Bridge of Clay(20)
For a long time, he tried to forget:
The man at the table.
The quiet background noise of brothers and felt betrayal.
It came from many moments, that bridge of his, but there, at The Surrounds that morning, it came from last night most of all.
* * *
—
Eight hours earlier, when the Murderer left, there were ten minutes of uncomfortable silence. To break it, Tommy said, “Jesus, he looked like death warmed up.” He held Hector over his heart. The cat purred, a lump of stripes.
“He deserved to look a lot worse,” I told him.
“What a shocker of a suit” and “Who gives a shit, I’m going down the pub,” said Henry and Rory, in sequence. They stood like melded elements, like sand and rust combined.

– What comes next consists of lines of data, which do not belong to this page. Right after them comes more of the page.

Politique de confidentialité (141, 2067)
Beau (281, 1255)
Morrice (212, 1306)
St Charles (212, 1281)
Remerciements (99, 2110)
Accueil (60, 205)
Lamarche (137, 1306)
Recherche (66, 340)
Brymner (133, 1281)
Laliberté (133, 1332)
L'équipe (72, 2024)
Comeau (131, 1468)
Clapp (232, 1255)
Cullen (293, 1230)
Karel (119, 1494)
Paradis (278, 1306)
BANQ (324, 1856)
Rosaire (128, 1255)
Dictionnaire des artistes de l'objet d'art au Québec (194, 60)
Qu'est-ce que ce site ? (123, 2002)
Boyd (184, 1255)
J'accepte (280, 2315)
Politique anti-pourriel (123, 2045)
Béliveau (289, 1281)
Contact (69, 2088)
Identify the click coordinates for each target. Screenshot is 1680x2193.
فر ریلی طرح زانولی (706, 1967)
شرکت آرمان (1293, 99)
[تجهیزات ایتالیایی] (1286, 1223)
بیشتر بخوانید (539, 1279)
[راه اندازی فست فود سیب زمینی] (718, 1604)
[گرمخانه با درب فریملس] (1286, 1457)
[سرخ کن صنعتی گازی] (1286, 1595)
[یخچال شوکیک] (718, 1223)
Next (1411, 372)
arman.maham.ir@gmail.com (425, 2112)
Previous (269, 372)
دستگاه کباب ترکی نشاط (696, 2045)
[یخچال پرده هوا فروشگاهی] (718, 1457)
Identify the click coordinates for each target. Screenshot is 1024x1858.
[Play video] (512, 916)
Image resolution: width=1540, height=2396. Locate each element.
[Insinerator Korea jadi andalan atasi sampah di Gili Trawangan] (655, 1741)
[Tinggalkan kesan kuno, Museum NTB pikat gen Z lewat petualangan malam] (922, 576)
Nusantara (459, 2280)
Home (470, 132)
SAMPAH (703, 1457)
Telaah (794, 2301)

Clay, of course, famous for saying all but nothing, said nothing. He’d probably spoken enough for one night. For a moment he wondered, why now? Why had he come home now? But then he realized the date. It was February 17.
He put his injured hand in a small bucket of ice, and kept the other from the graze on his face, tempting as it was to touch it. At the table it was he and I, at silent loggerheads. For me, this much was clear: there was only one brother to worry about, and that was the one in front of me.
Hi, Dad, for Christ’s sake.
I looked at the ice, bobbing around his wrist.
You’ll need a bucket big as your body, boy.
I didn’t say it, but I was sure Clay read it on my face, as he lost the battle and placed two trigger-like fingers on the wound below his eye. The mostly mute little bastard even nodded a bit, just before the clean pile of dishes, in all its outlandish altitude, collapsed into the sink.
It didn’t stop the standoff, though, oh no.
Me, I went right on staring.
Clay carried on with his fingers.
Tommy placed Hector down, cleaned up the crockery, and soon returned with the pigeon (T looking on from his shoulder), and couldn’t get out of there fast enough. He would check on Achilles and Rosy—both exiled, out back, to the porch. He made a point of closing the door.
* * *
—
Of course, earlier, when Clay had said those two fateful words, the rest of us stood behind him, like witnesses at the scene of a crime. A grisly one. Caught and swollen, there were many things to be thought, but I only remember one: We’ve lost him now for good.
But I was ready to fight it out.
“You’ve got two minutes,” I said, and the Murderer slowly nodded. He slipped against his chair; it ground into the floor. “Well, go on then. Two minutes aren’t long, old man.”
Old man?
The Murderer queried and resigned himself to it in the same breath. He was an old man, an old memory, a forgotten idea—and middle-aged though he might have been, to us he was all but dead.
He put his hands down on the table.
He resurrected his voice.
It came out in installments, as he awkwardly addressed the room.
“I need, or, actually, I was wondering…” He didn’t sound like him anymore, not to any of us. We’d remembered him slightly left, or right. “I’m here to ask—”
And thank God for Rory, because in a broiled voice that sounded just like it always had, he unloaded a full-blooded reply, to our father’s timorous stutterings. “For Christ’s sake, spit the fucking thing out!”
We stopped.
All of us, temporarily.
But then Rosy barked again and there was me and a bit of shut-that-bloody-dog-up, and somewhere, in the middle, the words: “Okay, look.” The murderer found a way through. “I won’t waste any more time, and I know I’ve got no right, but I came because I live far from here now, in the country. It’s a lot of land, and there’s a river, and I’m building a bridge. I’ve learned the hard way that the river floods. You can be locked either side, and…” The voice was full of splinters, a fence post in his throat. “I’ll need help to build it, and I’m asking if any of you might—”
“No.” I was first.
Again, the Murderer nodded.
“You’ve got some fucking neck, haven’t you?”—Rory, in case you didn’t guess.
“Henry?”
Henry took my cue and remained his affable self, in the face of all the outrage. “No thanks, mate.”
“He’s not your mate—Clay?”
Clay shook his head.
“Tommy?”
“No.”
One of us was lying.
* * *
—
From there, there was a sort of bashed-up quiet.
The table was arid between father and sons, and a hell of a lot of toast crumbs. A pair of mismatched salt and pepper shakers stood in the middle, like some comedy duo. One portly. One tall.
The Murderer nodded and left.
As he did so, he took out a small piece of paper and gave it to that company of crumbs. “My address. In case you change your mind.”
“Go now.” I folded my arms. “And leave the cigarettes.”
* * *
—
The address was torn up straightaway.
I threw it into the wooden crate next to the fridge that held assorted bottles and old newspapers.